2. Cosine-decayed learning rate schedule.
3. Adding Label Smoothing.
4. Using reflection padding instead of zero padding for the input images.

Results for other models

MODEL	PARAMS	TEST ERR	TEST ACC
SE-MXResNet20	0.27M	6.90	93.10
SE-MXResNet32	0.47M	6.20	93.80
SE-MXResNet44	0.67M	6.12	93.88
SE-MXResNet56	0.86M	5.64	94.36

Update:

I have updated the repository with ResNeXt based models to assess their influence in improving the performance. For this purpose, I have modified the original ResNeXt models presented here, such that they have roughly the same complexities as their ResNet counterparts.
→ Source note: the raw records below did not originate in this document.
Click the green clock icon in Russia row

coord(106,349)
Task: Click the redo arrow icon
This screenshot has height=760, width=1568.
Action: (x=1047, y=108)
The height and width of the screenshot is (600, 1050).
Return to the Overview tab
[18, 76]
Addition of bottlenecks: Since ResNeXt models make use of bottleneck residual blocks, I have increased the width of the ResNet models by 4x, which accounts for the reduction the feature maps undergo while entering a bottleneck block. The ResNeXt models therefore have [64, 64, 128, 256] filters as opposed to [16, 16, 32, 64] in ResNet.
Determining cardinality: To do so, I have referred to the process followed in the original paper, which is demonstrated in the following table. I finally settled on using a cardinality of 16, which translates to a bottleneck width of 2. In other words, the bottleneck conv layer is implemented as a grouped convolution consisting of 16 groups, each having 2 feature maps.
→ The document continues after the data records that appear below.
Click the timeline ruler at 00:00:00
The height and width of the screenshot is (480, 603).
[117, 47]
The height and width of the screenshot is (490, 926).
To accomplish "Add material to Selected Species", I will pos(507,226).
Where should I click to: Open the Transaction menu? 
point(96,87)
Cardinality - C	Bottleneck width - d	Group Conv width
1	16	16
2	10	20
4	6	24
16	2	32

Following this process, I developed a model called XResNeXt29_16x2d. This model has 0.32M parameters, comparable to XResNet20. The extra 9 layers are a result of using the bottleneck blocks, which consist of 3 conv layers as opposed to the basic block’s 2. The performance of this model is shown below.
| MODEL | PARAMS | TEST ERR | TEST ACC |
| :—————————: | :——: | :———: | :———-: |
| XResNet29 | 0.31M | 7.62 | 92.38 |
| XResNeXt29_16x2d | 0.32M | 6.70 | 93.30 |
| SE-MXResNeXt29_16x2d | 0.36M | 5.32 | 94.68 |

After adding all the updates, this 29 layer model outperforms the 56 layer SE-MXResNet, while using less than half the number of parameters.

Replicating the results

To replicate the results obtained above, first, clone this repository to your local machine and install all the necessary packages. Optionally, prior to running these commands, you can create a virtual environment by following the steps listed at this link
```
$ git clone https://github.com/iamVarunAnand/image_classification.git
$ cd image_classification
$ pip install -r requirements.txt
```
All training related configurations are specified in a separate config file, located in utils/config.py. All the available options are listed below:
```python
dataset configs
USE_MIXUP = False # determines whether to use mixup training
USE_REFLECTION_PAD = False # determines if reflection pad is to be used for the input images, instead of zero pad

model configs

MODEL_NAME = “xresnet20” # model to be used for training

training configs

EPOCHS = 180 # number of training epochs
START_EPOCH = 0 # epoch to start training at (useful for stop-start training)
BS = 128 # batch size to be used while training
INIT_LR = 1e-1 # starting learning rate. (original ResNet paper recommends setting this to 1e-1)
USE_LBL_SMOOTH = False # determines if label smoothing is used while training
USE_COSINE = False # determines if the learning rate is to be scheduled using the cosine decay policy.

[**NOTE**] For the complete list of supported models, refer to the *dispatcher.py* file in the *utils* folder. This file consists a dictionary, mapping model names to the corresponding *tf.keras.Model* object.
- After setting all the necessary parameters in the configuration file, to train the model, run the following command ***from the base directory of the project***.

$ python train.py
```

Note on callbacks

During training, calls to the following callbacks are made either at the end of every batch or every epoch, dependent on the particular callback.

LearningRateScheduler: Schedules the learning rate as per the policy specified in the config file.
ModelCheckpoint: Serializes model weights to disk after every epoch. By default, the model weights are stored in the weights folder.
TrainingMonitor: This callback is responsible for plotting the loss and accuracies at the end of every epoch and saving the plot to disk. By default, the plots (and optionally a json file containing the model metrics) are saved to the output directory.